Hope for Cat in Queensland Lyme treatment
After years of trusting the hospital system to aid my recovery, the politics of my disease stands in the way of me regaining any sense of my past life.
I contracted Lyme Disease six years ago when I was visiting family in up state New York. I have not had any sense of normalcy since.
Living with this disease means I am in constant debilitating pain. The extreme inflammation throughout my body has left me with seizures, fits, vision impairments, cognitive dysfunction, arthritis, unbearable headaches, and wide spread nerve pain. I am no longer able to manage basic day to day tasks.
Leaving the house on days I can means I am reliant on my Assistance Dog, a carer, or both.
More recent allergic reactions to anti-convulsant medications means that my Assistance Dog is more vital than ever, she is able to warn me of oncoming episodes. Things like fits can be triggered by something as simple as standing.
The main hospital system is unable to help me further due to outdated policies about a disease they know little about. I have been hospitalised countless times, including ketamine infusions for pain relief. I have exhausted every option the regular system has been able to offer with no success.
My only hope for effective treatment is with a specialised clinic in Queensland.
For which I am expected to organise and pay for myself, with no medical aid.
This clinic is experienced with vector born diseases such as mine, and will provide a multi system attack on the cunning bacteria causing my illness.
The treatment involves multiple IV antibiotics, hyperthermia treatment, heating the body, and vitamin and mineral transfusions to aid the attack and build immune defence.
This treatment will be undertaken over 4 weeks. It is an intense, exhausting, and extremely confronting option. It is also the only option I have left.

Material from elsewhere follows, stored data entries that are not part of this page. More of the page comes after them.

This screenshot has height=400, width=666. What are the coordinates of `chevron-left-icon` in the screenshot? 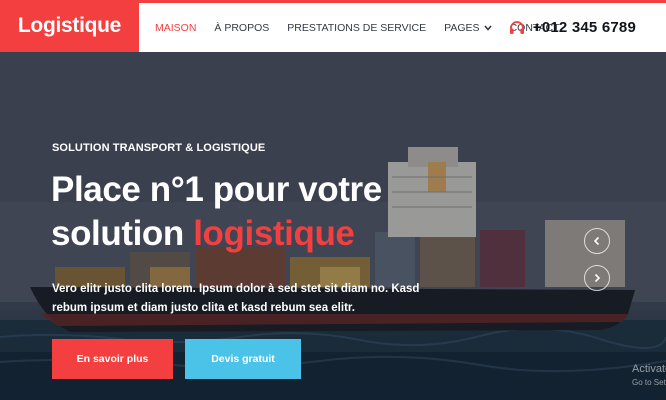 It's located at (596, 241).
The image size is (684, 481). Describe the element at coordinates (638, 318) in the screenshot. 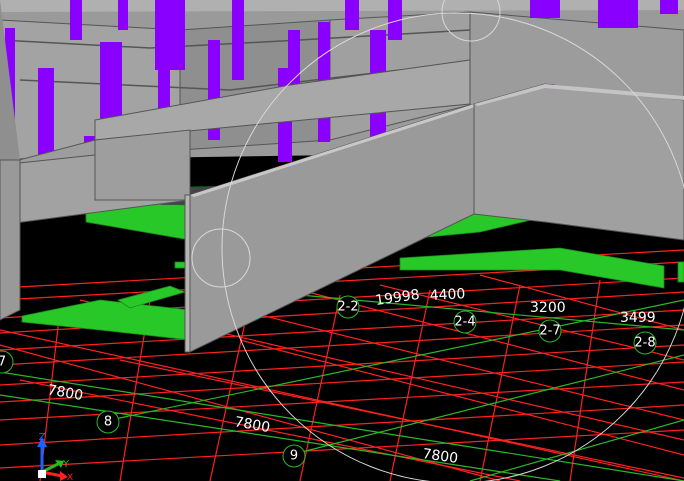

I see `dim-label-3499: 3499` at that location.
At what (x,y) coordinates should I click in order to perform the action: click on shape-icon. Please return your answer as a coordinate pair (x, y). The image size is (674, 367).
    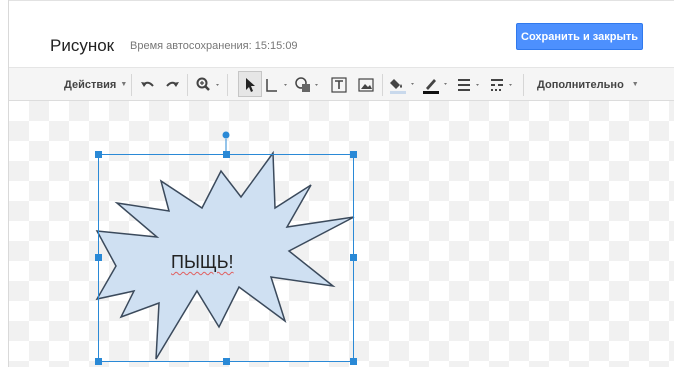
    Looking at the image, I should click on (308, 85).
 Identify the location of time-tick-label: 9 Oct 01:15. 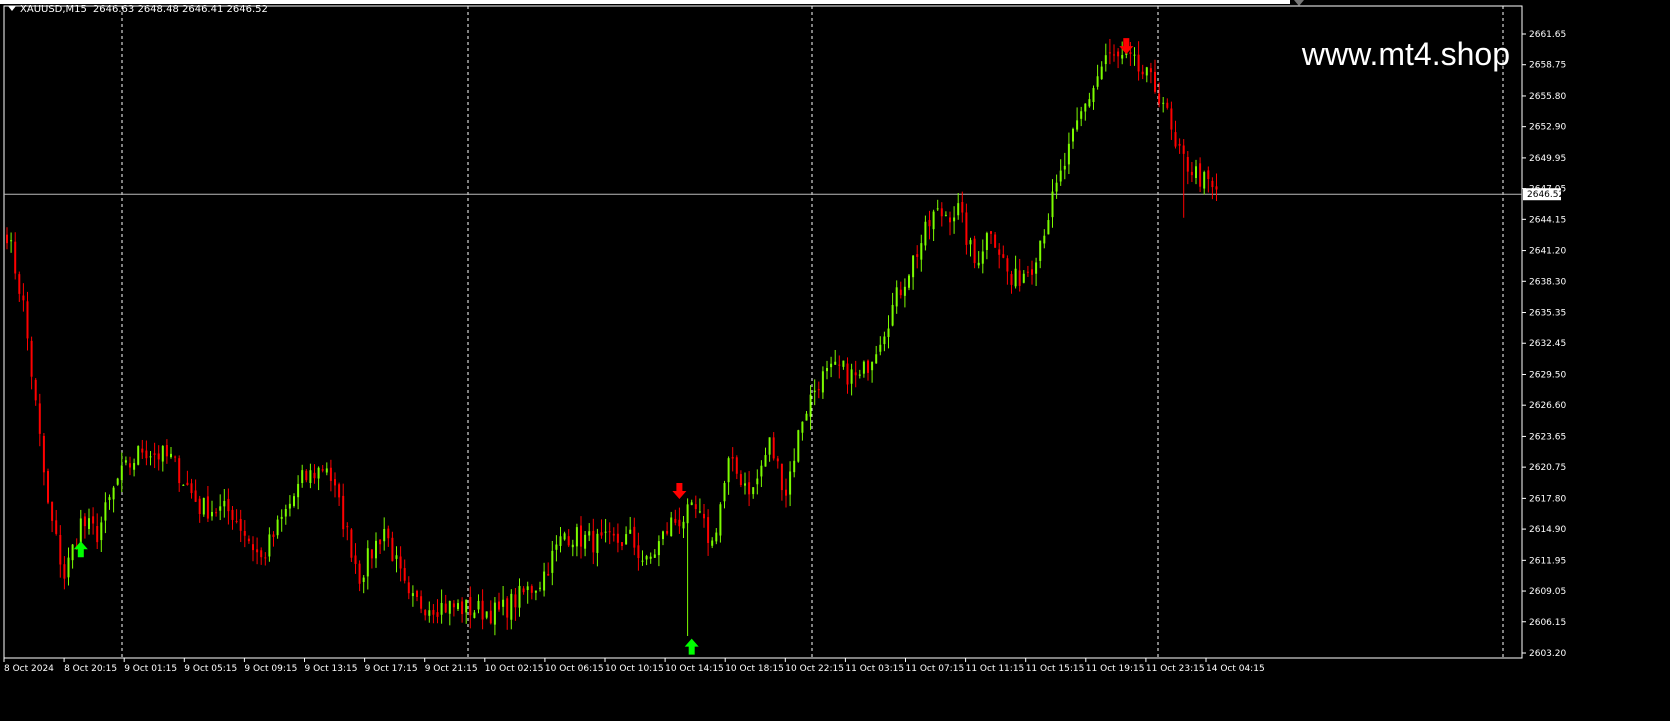
(150, 669).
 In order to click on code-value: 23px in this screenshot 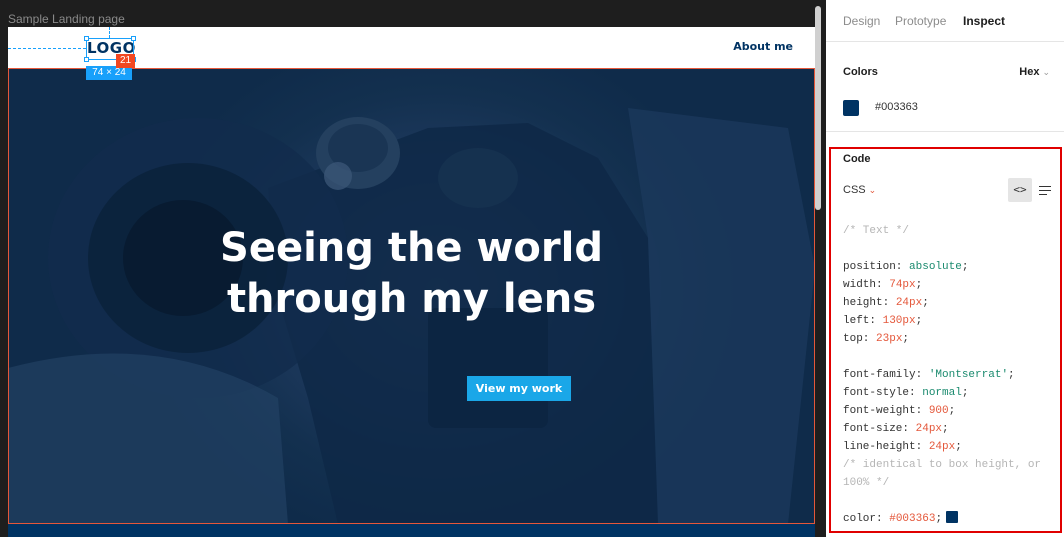, I will do `click(890, 339)`.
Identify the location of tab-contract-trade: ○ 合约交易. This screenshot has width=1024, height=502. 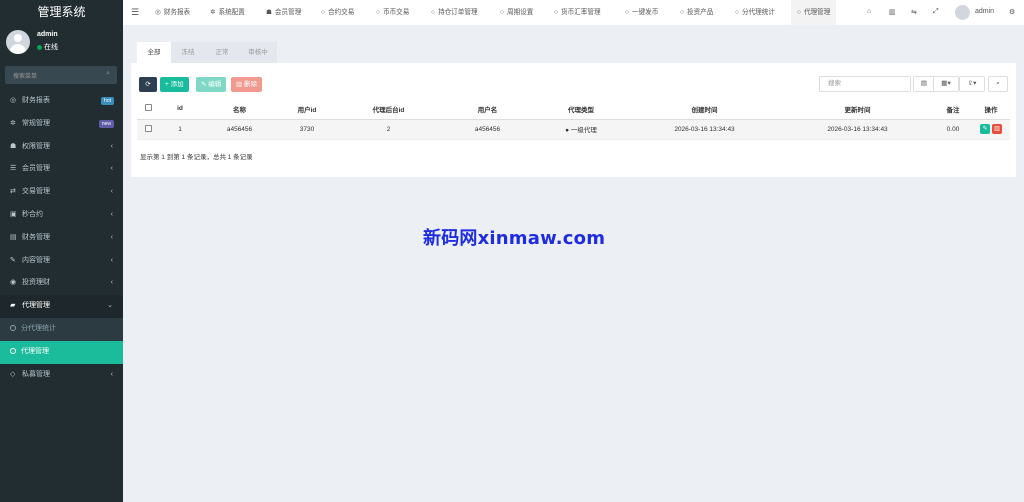
(338, 12).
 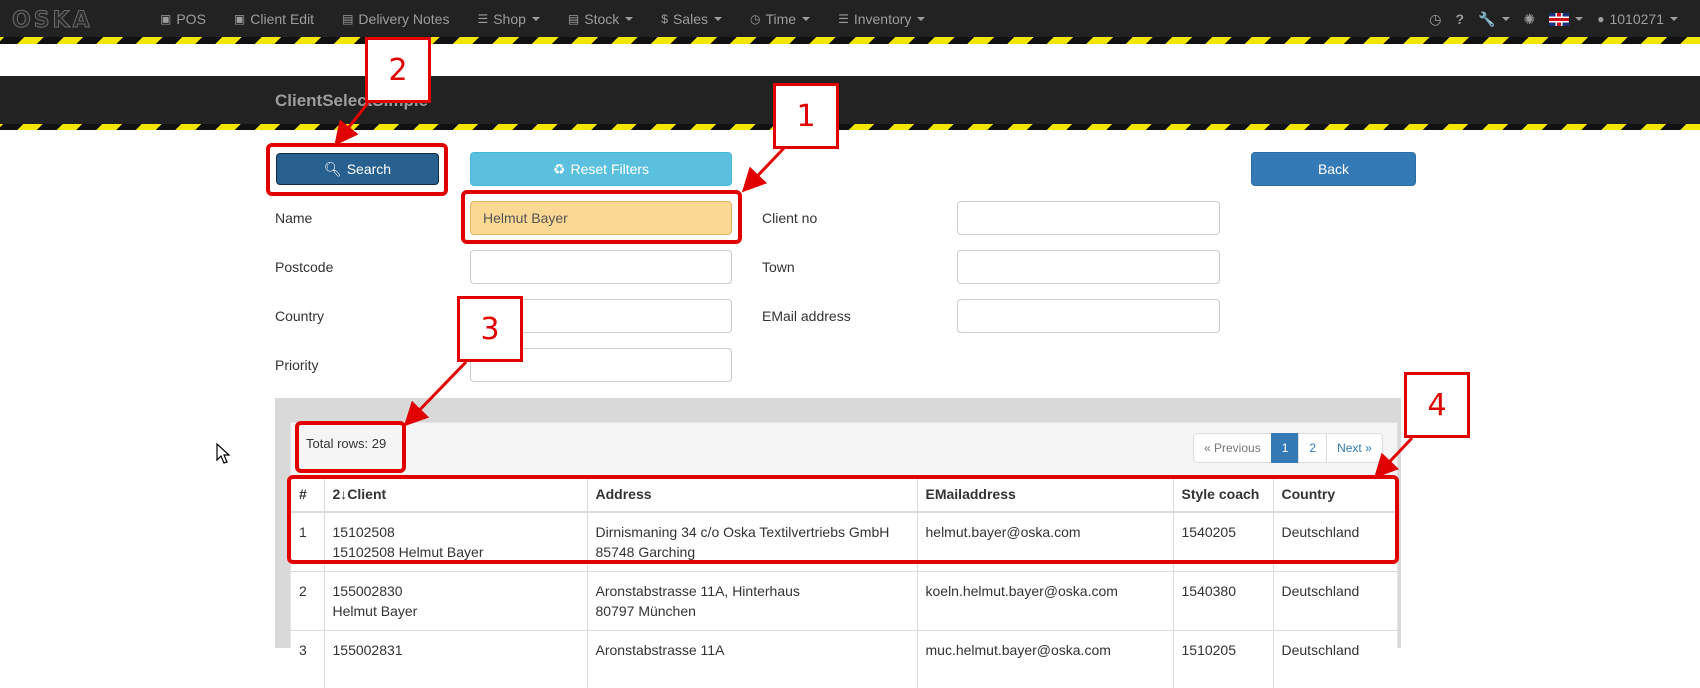 What do you see at coordinates (806, 116) in the screenshot?
I see `callout-1: 1` at bounding box center [806, 116].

I am usually not one to ask for support, and those who know me well know how stubborn I usually am when it comes to doing things on my own.
But I can't do this on my own anymore, I am tired, I am spent, and I have had enough.
I would be forever appreciative of anyone who can donate toward helping me access this potentially life changing treatment. I cannot put into words how much this opportunity would mean to me, even for minimal improvement in my condition.
Without your help, I am set to continue losing my independence and quality of life to this horrendous disease.
Thank you for any help you can offer.